Stored data entries
____
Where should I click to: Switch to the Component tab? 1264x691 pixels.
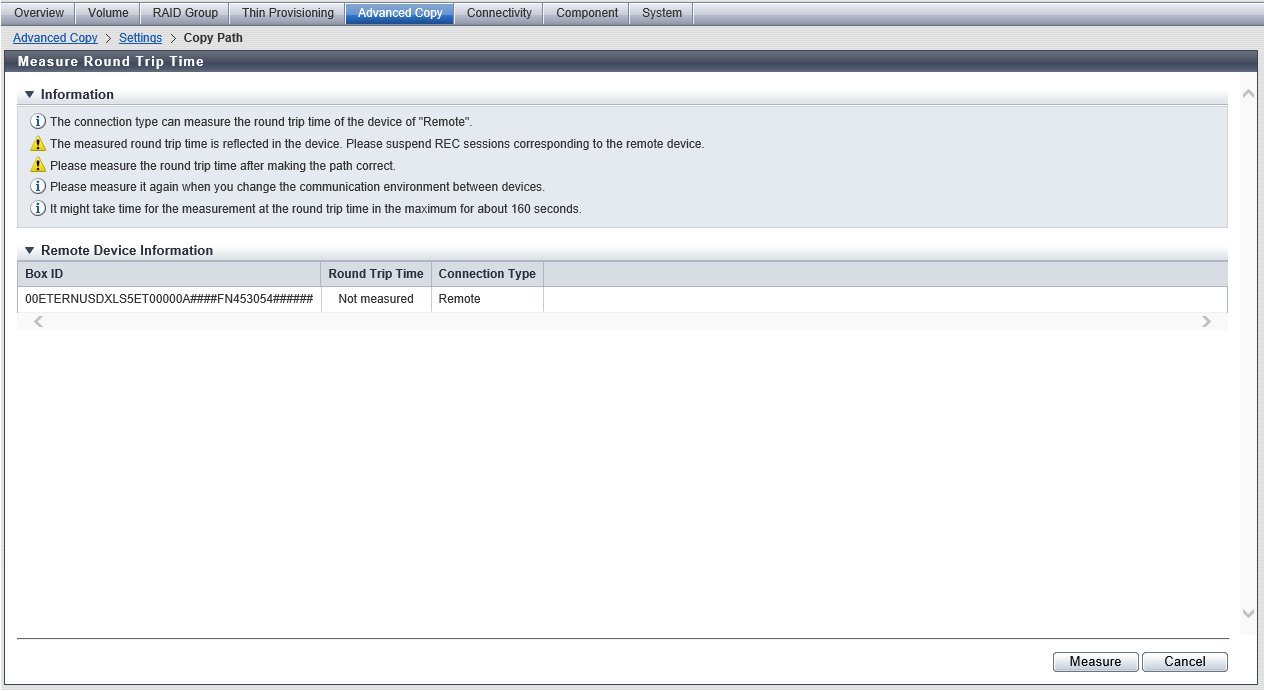(x=587, y=13)
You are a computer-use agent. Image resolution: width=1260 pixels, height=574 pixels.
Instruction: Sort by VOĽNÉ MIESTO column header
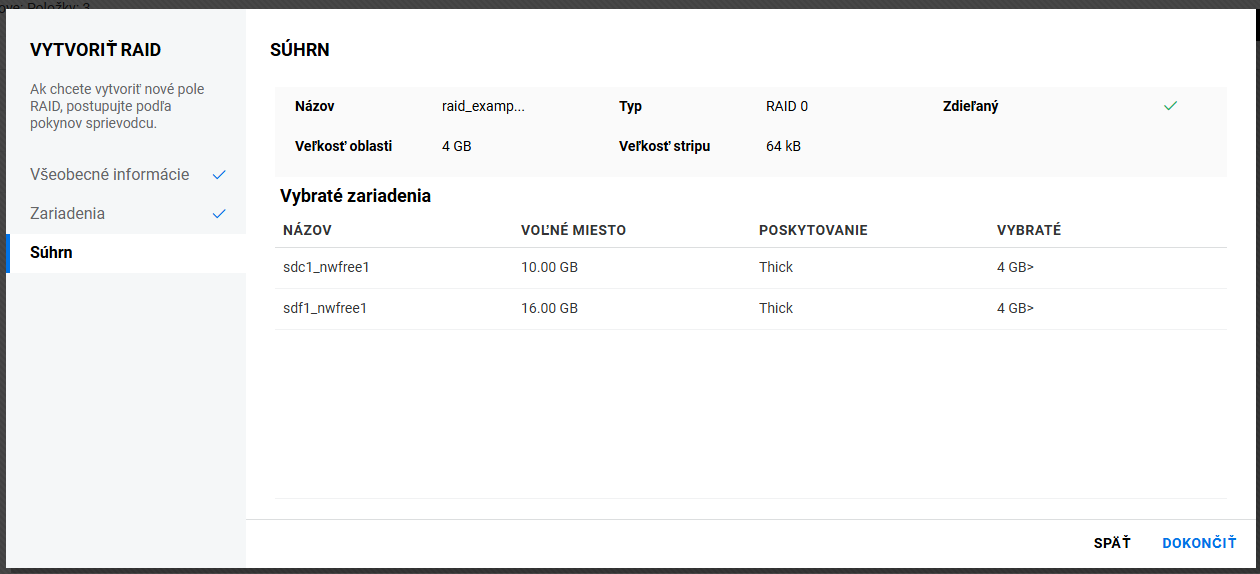click(x=573, y=231)
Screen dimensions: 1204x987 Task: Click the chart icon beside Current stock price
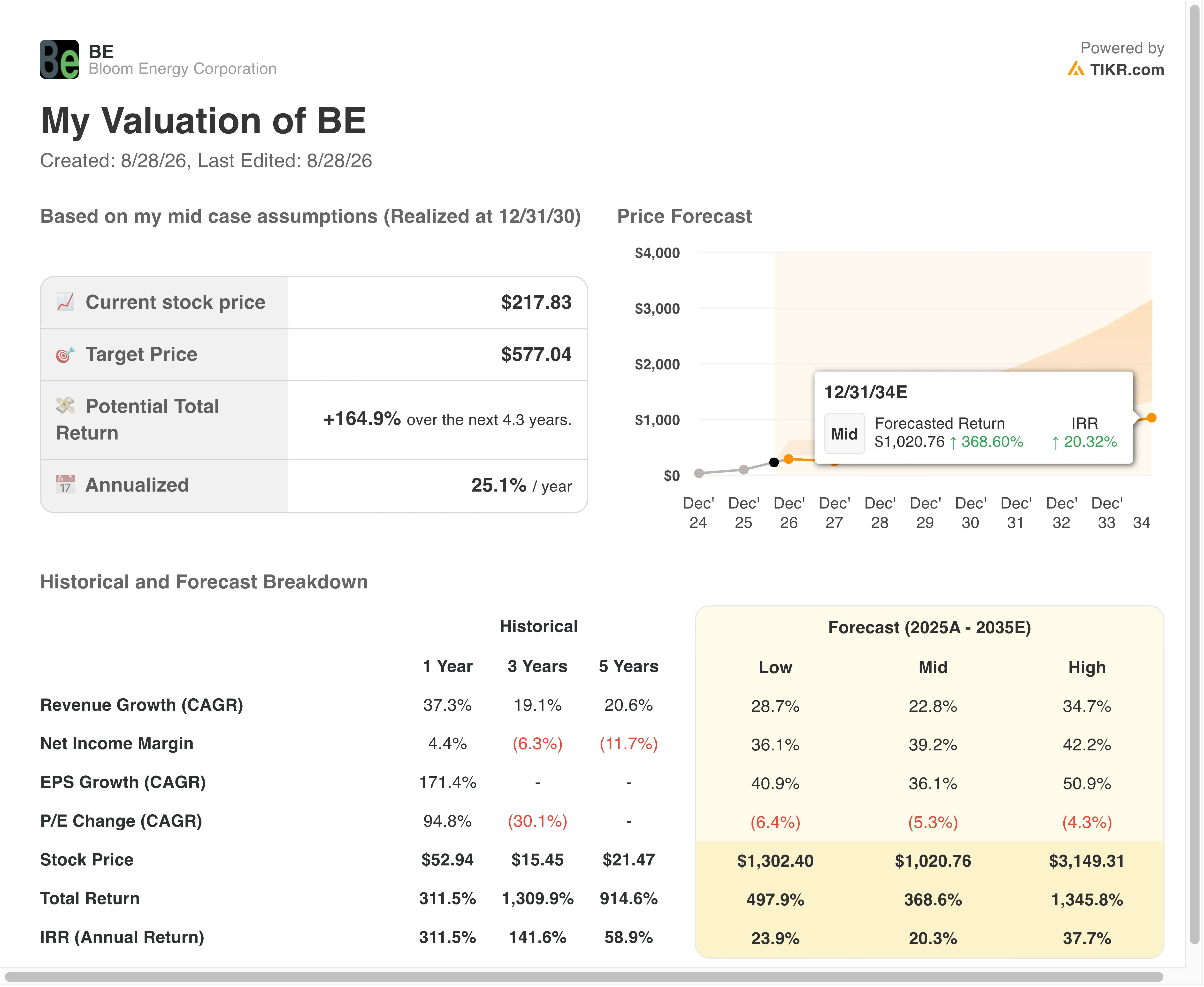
____
— WHAT THE TASK ASKS —
The data above must be written out again word for word, without its pictures.

— WRITTEN SOLUTION —
Where should I click to: Switch to the Component tab? 1264x691 pixels.
(x=587, y=13)
You are a computer-use agent. Image resolution: width=1260 pixels, height=574 pixels.
Instruction: Sort by VOĽNÉ MIESTO column header
click(x=573, y=231)
Screen dimensions: 1204x987 Task: Click the chart icon beside Current stock price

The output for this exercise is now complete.